* **Goal of the exercise**: Give back, unchanged, each line from the one containing "[Pravi lider banner] (120, 20)" through the last line of the entries below.

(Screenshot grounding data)
^^^^

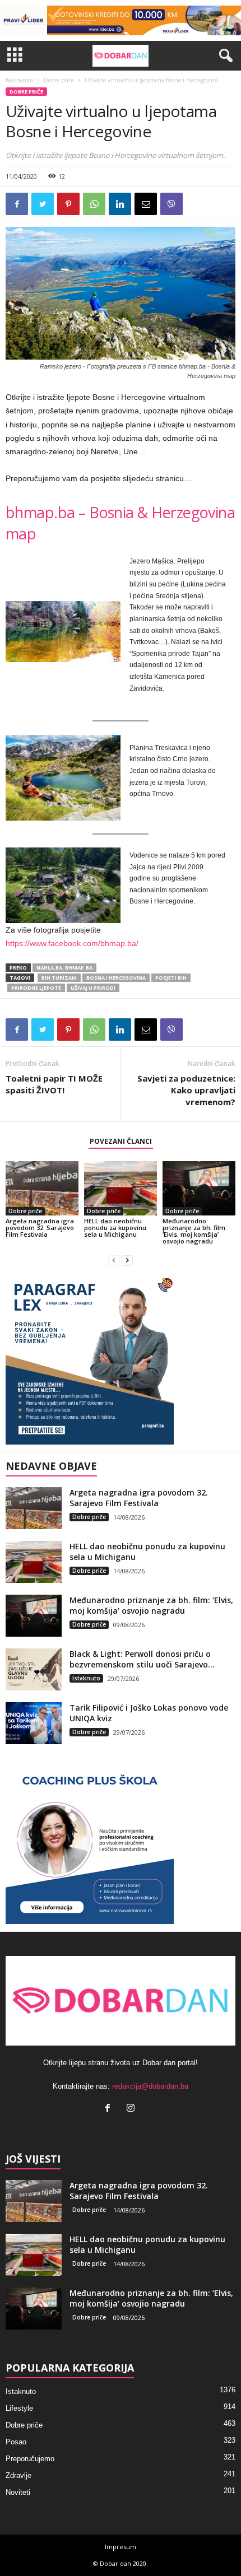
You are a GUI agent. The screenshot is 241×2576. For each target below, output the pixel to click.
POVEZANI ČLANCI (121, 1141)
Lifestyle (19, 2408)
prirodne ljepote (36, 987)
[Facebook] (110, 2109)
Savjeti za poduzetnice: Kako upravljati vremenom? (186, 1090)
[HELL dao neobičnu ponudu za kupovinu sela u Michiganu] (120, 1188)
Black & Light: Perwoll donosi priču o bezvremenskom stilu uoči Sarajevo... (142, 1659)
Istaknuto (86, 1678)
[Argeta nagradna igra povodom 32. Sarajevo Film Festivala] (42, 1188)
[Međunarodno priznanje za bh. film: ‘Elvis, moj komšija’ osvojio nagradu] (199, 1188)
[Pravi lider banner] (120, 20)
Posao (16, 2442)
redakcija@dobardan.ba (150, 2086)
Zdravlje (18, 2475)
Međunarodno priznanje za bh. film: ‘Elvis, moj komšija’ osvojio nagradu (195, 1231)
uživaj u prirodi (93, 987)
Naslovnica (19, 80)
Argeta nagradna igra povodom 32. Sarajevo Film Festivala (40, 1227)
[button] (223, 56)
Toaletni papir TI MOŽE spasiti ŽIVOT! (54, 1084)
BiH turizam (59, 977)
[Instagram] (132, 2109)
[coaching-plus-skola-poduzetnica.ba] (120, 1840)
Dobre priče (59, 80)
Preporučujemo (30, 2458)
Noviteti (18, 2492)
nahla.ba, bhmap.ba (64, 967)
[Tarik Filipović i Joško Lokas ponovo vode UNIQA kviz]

^^^^

* **Response**:
[Pravi lider banner] (120, 20)
Posao (16, 2442)
redakcija@dobardan.ba (150, 2086)
Zdravlje (18, 2475)
Međunarodno priznanje za bh. film: ‘Elvis, moj komšija’ osvojio nagradu (195, 1231)
uživaj u prirodi (93, 987)
Naslovnica (19, 80)
Argeta nagradna igra povodom 32. Sarajevo Film Festivala (40, 1227)
[button] (223, 56)
Toaletni papir TI MOŽE spasiti ŽIVOT! (54, 1084)
BiH turizam (59, 977)
[Instagram] (132, 2109)
[coaching-plus-skola-poduzetnica.ba] (120, 1840)
Dobre priče (59, 80)
Preporučujemo (30, 2458)
Noviteti (18, 2492)
nahla.ba, bhmap.ba (64, 967)
[Tarik Filipović i Joško Lokas ponovo vode UNIQA kviz]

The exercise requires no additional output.